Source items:
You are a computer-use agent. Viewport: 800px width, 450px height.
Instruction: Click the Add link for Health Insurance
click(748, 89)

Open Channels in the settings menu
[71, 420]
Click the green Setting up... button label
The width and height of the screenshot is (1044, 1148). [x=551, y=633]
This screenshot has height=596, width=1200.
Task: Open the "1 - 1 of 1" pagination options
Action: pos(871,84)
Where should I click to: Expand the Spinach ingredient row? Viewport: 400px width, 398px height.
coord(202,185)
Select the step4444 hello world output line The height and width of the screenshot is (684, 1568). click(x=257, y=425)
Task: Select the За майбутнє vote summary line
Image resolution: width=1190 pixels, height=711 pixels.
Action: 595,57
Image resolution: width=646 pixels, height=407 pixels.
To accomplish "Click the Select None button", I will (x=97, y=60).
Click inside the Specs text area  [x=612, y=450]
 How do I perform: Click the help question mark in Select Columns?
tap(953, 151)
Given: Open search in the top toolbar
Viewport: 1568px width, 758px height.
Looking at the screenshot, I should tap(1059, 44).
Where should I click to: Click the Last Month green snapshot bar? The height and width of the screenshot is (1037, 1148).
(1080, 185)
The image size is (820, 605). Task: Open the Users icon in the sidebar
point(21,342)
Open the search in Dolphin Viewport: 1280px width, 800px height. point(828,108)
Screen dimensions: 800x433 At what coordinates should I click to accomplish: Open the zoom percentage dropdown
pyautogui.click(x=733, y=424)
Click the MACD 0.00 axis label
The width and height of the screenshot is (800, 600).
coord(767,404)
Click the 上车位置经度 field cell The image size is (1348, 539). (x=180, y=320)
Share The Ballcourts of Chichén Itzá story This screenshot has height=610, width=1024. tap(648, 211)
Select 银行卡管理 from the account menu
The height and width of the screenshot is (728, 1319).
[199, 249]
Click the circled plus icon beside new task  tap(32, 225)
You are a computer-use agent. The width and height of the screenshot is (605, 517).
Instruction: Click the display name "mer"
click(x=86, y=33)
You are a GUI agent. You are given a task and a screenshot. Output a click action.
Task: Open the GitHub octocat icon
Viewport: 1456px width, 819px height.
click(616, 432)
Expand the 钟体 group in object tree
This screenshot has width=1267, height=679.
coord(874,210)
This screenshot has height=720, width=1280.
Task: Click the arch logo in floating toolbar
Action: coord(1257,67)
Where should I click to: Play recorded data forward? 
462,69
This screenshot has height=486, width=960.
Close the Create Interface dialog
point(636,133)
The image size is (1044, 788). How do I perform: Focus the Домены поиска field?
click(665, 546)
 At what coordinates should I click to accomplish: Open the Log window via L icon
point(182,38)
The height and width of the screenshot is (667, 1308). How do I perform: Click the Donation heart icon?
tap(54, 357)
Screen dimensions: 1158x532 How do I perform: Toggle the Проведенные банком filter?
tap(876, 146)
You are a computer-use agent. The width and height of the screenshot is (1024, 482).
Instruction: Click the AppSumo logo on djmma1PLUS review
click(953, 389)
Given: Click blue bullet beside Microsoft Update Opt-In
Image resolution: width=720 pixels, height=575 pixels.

> [Given task]:
Write out every item above word for word, with nothing left out or changed.

> [Reply to the exercise]:
You are a computer-use agent. Viewport: 800px width, 450px height.
Instruction: Click the Add link for Health Insurance
click(748, 89)

Open Channels in the settings menu
[71, 420]
Click the green Setting up... button label
The width and height of the screenshot is (1044, 1148). [x=551, y=633]
This screenshot has height=596, width=1200.
Task: Open the "1 - 1 of 1" pagination options
Action: pos(871,84)
Where should I click to: Expand the Spinach ingredient row? Viewport: 400px width, 398px height.
coord(202,185)
Select the step4444 hello world output line The height and width of the screenshot is (684, 1568). click(x=257, y=425)
Task: Select the За майбутнє vote summary line
Image resolution: width=1190 pixels, height=711 pixels.
Action: 595,57
Image resolution: width=646 pixels, height=407 pixels.
To accomplish "Click the Select None button", I will (x=97, y=60).
Click inside the Specs text area  [x=612, y=450]
 How do I perform: Click the help question mark in Select Columns?
tap(953, 151)
Given: Open search in the top toolbar
Viewport: 1568px width, 758px height.
Looking at the screenshot, I should tap(1059, 44).
Where should I click to: Click the Last Month green snapshot bar? The height and width of the screenshot is (1037, 1148).
(1080, 185)
The image size is (820, 605). Task: Open the Users icon in the sidebar
point(21,342)
Open the search in Dolphin Viewport: 1280px width, 800px height. point(828,108)
Screen dimensions: 800x433 At what coordinates should I click to accomplish: Open the zoom percentage dropdown
pyautogui.click(x=733, y=424)
Click the MACD 0.00 axis label
The width and height of the screenshot is (800, 600).
coord(767,404)
Click the 上车位置经度 field cell The image size is (1348, 539). (x=180, y=320)
Share The Ballcourts of Chichén Itzá story This screenshot has height=610, width=1024. tap(648, 211)
Select 银行卡管理 from the account menu
The height and width of the screenshot is (728, 1319).
[199, 249]
Click the circled plus icon beside new task  tap(32, 225)
You are a computer-use agent. The width and height of the screenshot is (605, 517).
Instruction: Click the display name "mer"
click(x=86, y=33)
You are a GUI agent. You are given a task and a screenshot. Output a click action.
Task: Open the GitHub octocat icon
Viewport: 1456px width, 819px height.
click(616, 432)
Expand the 钟体 group in object tree
This screenshot has width=1267, height=679.
coord(874,210)
This screenshot has height=720, width=1280.
Task: Click the arch logo in floating toolbar
Action: coord(1257,67)
Where should I click to: Play recorded data forward? 
462,69
This screenshot has height=486, width=960.
Close the Create Interface dialog
point(636,133)
The image size is (1044, 788). How do I perform: Focus the Домены поиска field?
click(665, 546)
 At what coordinates should I click to accomplish: Open the Log window via L icon
point(182,38)
The height and width of the screenshot is (667, 1308). How do I perform: Click the Donation heart icon?
tap(54, 357)
Screen dimensions: 1158x532 How do I perform: Toggle the Проведенные банком filter?
tap(876, 146)
You are a computer-use agent. The width and height of the screenshot is (1024, 482).
Instruction: Click the AppSumo logo on djmma1PLUS review
click(953, 389)
Given: Click blue bullet beside Microsoft Update Opt-In
Image resolution: width=720 pixels, height=575 pixels.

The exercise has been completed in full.